Document extract:

--------

This year alone, four states have introduced measures that would make the availability of abortion contingent on the detectability of a fetal heartbeat. Arkansas, Mississippi, North Dakota, and Wyoming have all devised bills or revisions that would make abortion after the detection of a fetal heartbeat illegal. The Arkansas bill, introduced by state Senator Jason Rapert, would charge doctors performing abortions after the detection of a fetal heartbeat with a Class D felony, which comes with substantial fines and prison time. North Dakota’s law would charge the doctor with a Class C felony. The Mississippi bill would potentially strip a doctor of their license to practice. The text of these laws provides for many penalties, but the worst consequences are in their unwritten implications.
Fetal heartbeat can typically be detected at about six weeks, though it may be detected earlier (around five weeks) in some women. Other times, a heartbeat may not be detected until seven weeks. This arbitrary distinction makes the law inherently unequal, as not all women will show a fetal heartbeat at the same time. Rather than setting the bill at six or eight weeks or any other measurable period, the measures rely on a variable time frame depending on heartbeat detection. I imagine that this is done because most people will hear “six weeks” and know that such a thing is unreasonable and severely impedes abortion access. I’m also guessing that people who have not been pregnant or expecting don’t typically know when a heartbeat can be expected, and might assume that it is much later than six weeks.
The biggest concern here is the gradual closing of the time window for abortion access. Most people don’t even know they’re pregnant at five or six weeks. At five weeks, some women would still be waiting around for a period to show up, even though they might be carrying a fetus with a detectable heartbeat. For women with irregular periods, such a short time frame could easily slip from their grasp, and they would either have to travel out of state for a termination or have a forced birth. Not to mention that the only reliable way to detect a fetal heartbeat is a transvaginal ultrasound, so these kinds of bills would automatically allow for the special kind of assault perpetrated by a government-mandated, unwanted object being shoved into one’s vagina and wiggled around.

--------

Record excerpts:
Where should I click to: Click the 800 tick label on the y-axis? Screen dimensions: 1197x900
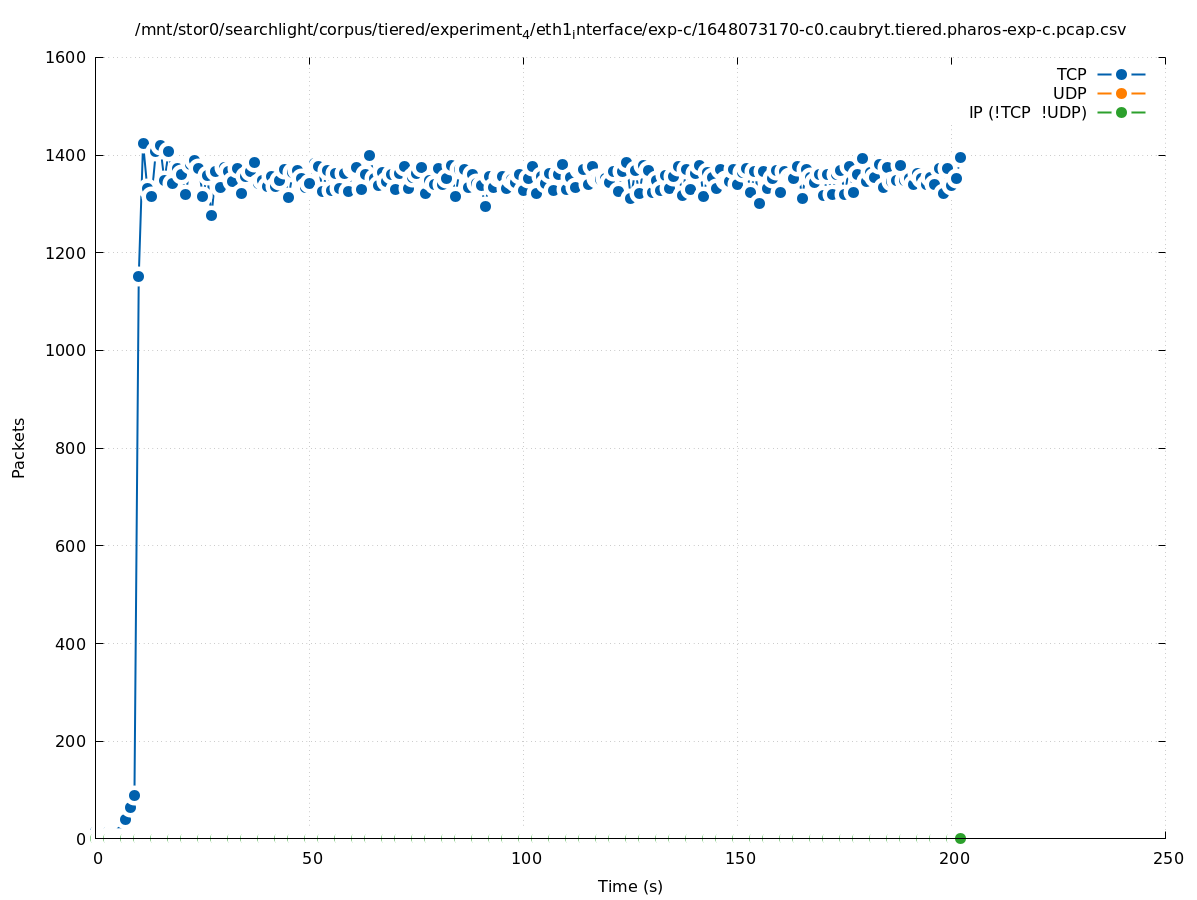coord(72,448)
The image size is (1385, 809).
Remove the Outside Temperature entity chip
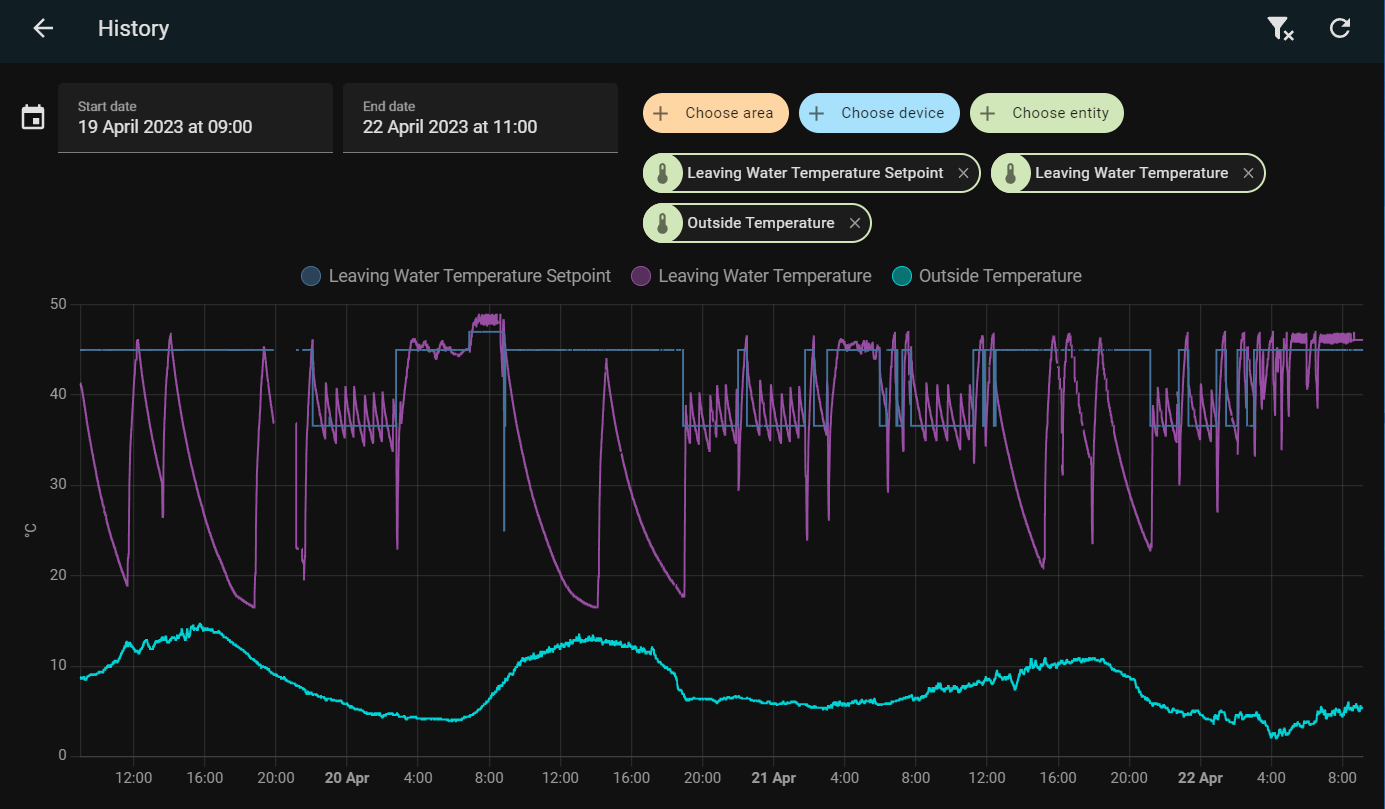(x=855, y=223)
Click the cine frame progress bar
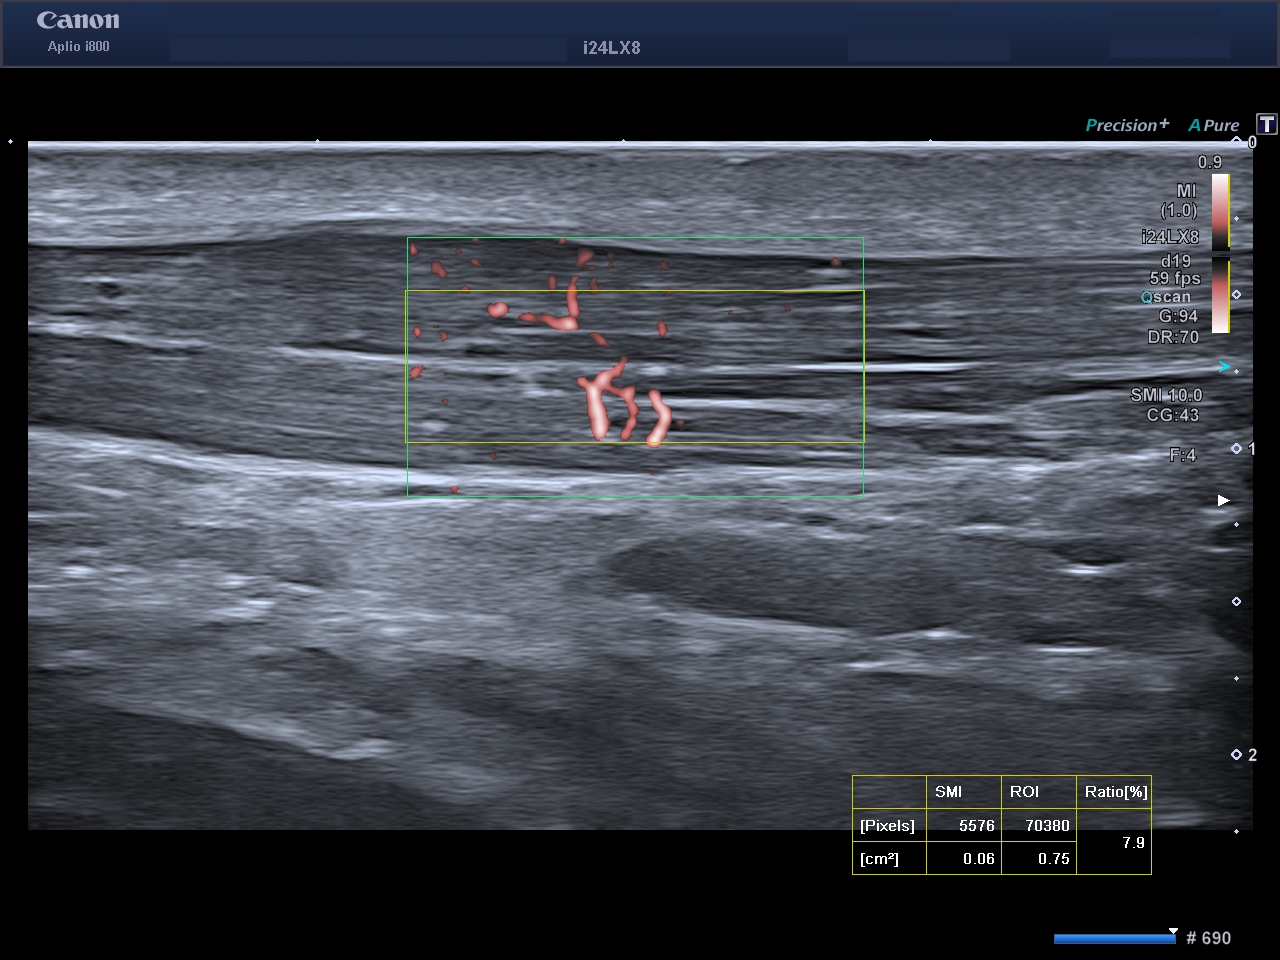 [x=1113, y=938]
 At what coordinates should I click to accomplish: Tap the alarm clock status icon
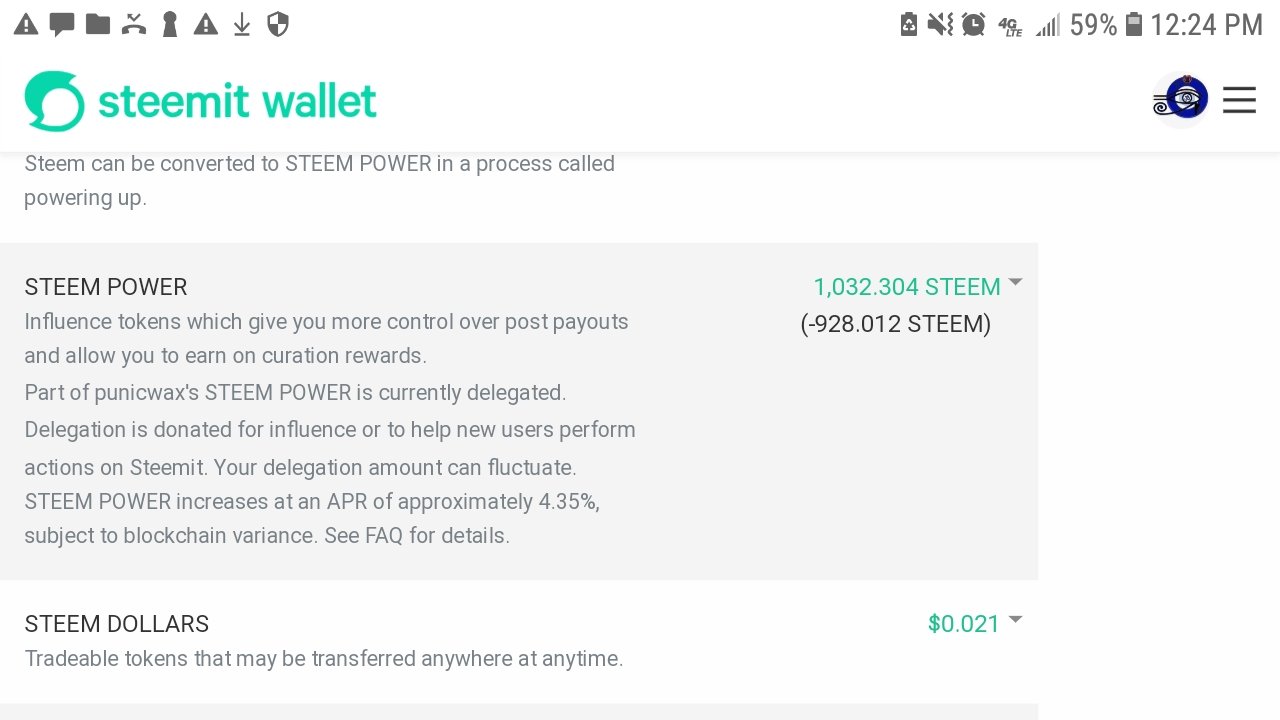tap(973, 25)
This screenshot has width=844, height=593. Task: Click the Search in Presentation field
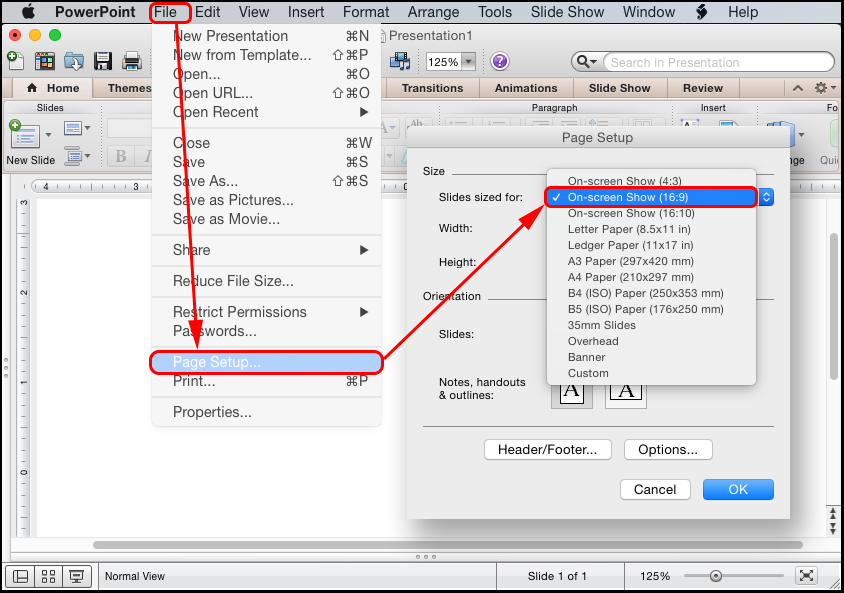click(718, 62)
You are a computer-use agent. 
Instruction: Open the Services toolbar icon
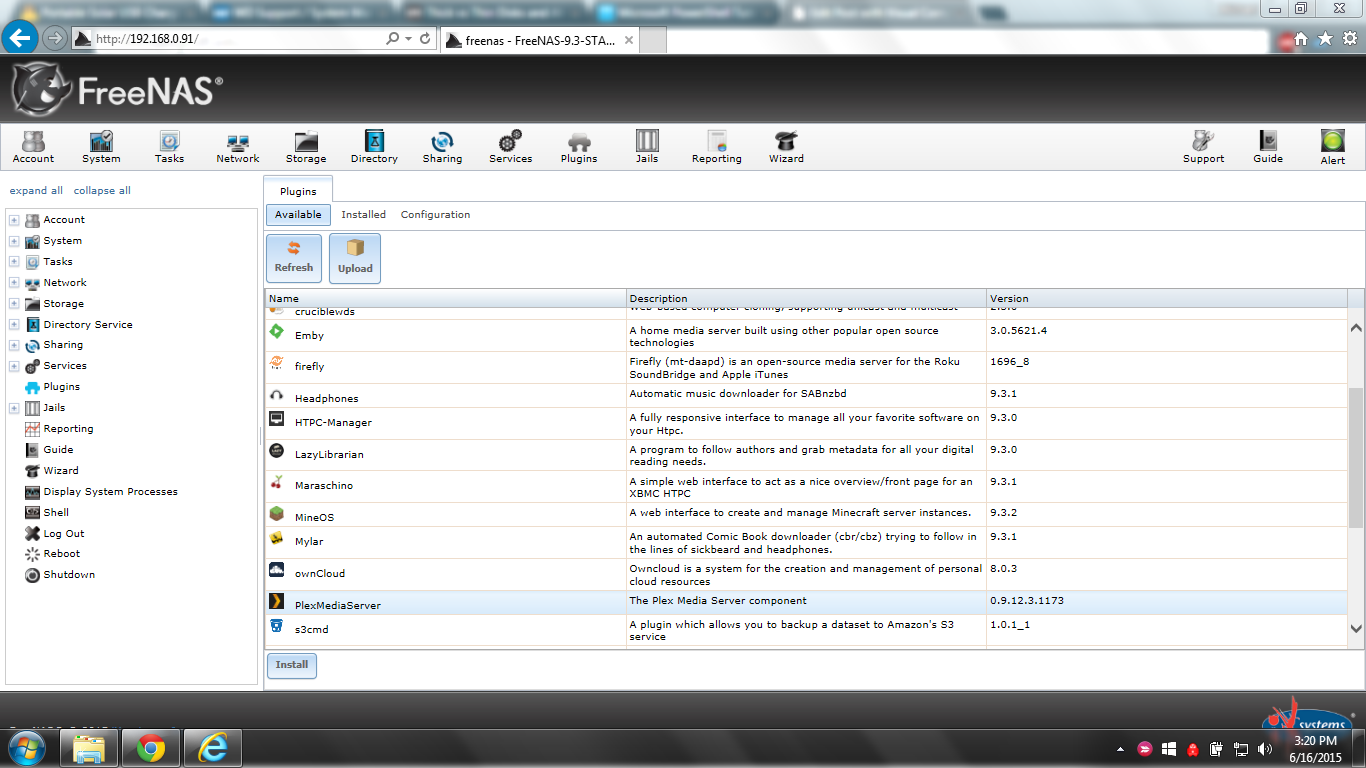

--------

Activity list:
a) Please reproduce the piece on fetal heartbeat abortion bills from "The biggest concern" to "and wiggled around.".
b) Answer these questions from the piece on fetal heartbeat abortion bills:
(i) What class of felony would the Arkansas bill charge doctors with?
(ii) At about how many weeks can a fetal heartbeat typically be detected?
(iii) What does the piece call the only reliable way to detect a fetal heartbeat?
c) Pick up the piece on fetal heartbeat abortion bills after its final sentence and keep writing it.
The listing is separate material, unrelated to the piece on fetal heartbeat abortion bills.

Answers to the exercise:
a)
The biggest concern here is the gradual closing of the time window for abortion access. Most people don’t even know they’re pregnant at five or six weeks. At five weeks, some women would still be waiting around for a period to show up, even though they might be carrying a fetus with a detectable heartbeat. For women with irregular periods, such a short time frame could easily slip from their grasp, and they would either have to travel out of state for a termination or have a forced birth. Not to mention that the only reliable way to detect a fetal heartbeat is a transvaginal ultrasound, so these kinds of bills would automatically allow for the special kind of assault perpetrated by a government-mandated, unwanted object being shoved into one’s vagina and wiggled around.

b)
(i) A Class D felony.
(ii) About six weeks.
(iii) A transvaginal ultrasound.

c)
Most of these states have already enacted extreme anti-choice measures designed to make obtaining an abortion as difficult as possible. Most states have require waiting periods of 24 hours and thus make obtaining an abortion a two-day procedure at the minimum. Wyoming, Mississippi, and North Dakota only have one abortion clinic per state, making access difficult for anyone who doesn’t live close to a provider. Now not only would women have to find the time and money to make a trip across the state, they would only have a few weeks to do it. They would have to have the money ready for the procedure (no time for fundraising!), be able to take several days off of work, and have the means to travel. As usual, these measures unfairly target working class and impoverished women, who would not have the time, money, or luxury of taking off work to jump over these anti-choice hurdles.
These bills are nothing if not manipulative, underhanded plays on emotion. The talk of heartbeats is meant to stir emotion in us. We have romantic ideas and notions tied to the concept of heartbeats and hearts in general, and these bills are using those ties to manipulate the public into supporting these bills. And like I said above, if you took a random person off the street who has no experience with pregnancy or reproductive health or activism, they might not think that something could have a heartbeat so soon. This is the language equivalent of the violent anti-choice posters depicting full-term babies and representing them as four-week-old fetuses or 20-week abortions. Because we tie heartbeat to humanity, we are supposed to think of a five-week-old pregnancy as something much more than it is. This was the logical next step for the movement after the failure of personhood bills, and it is almost as threatening.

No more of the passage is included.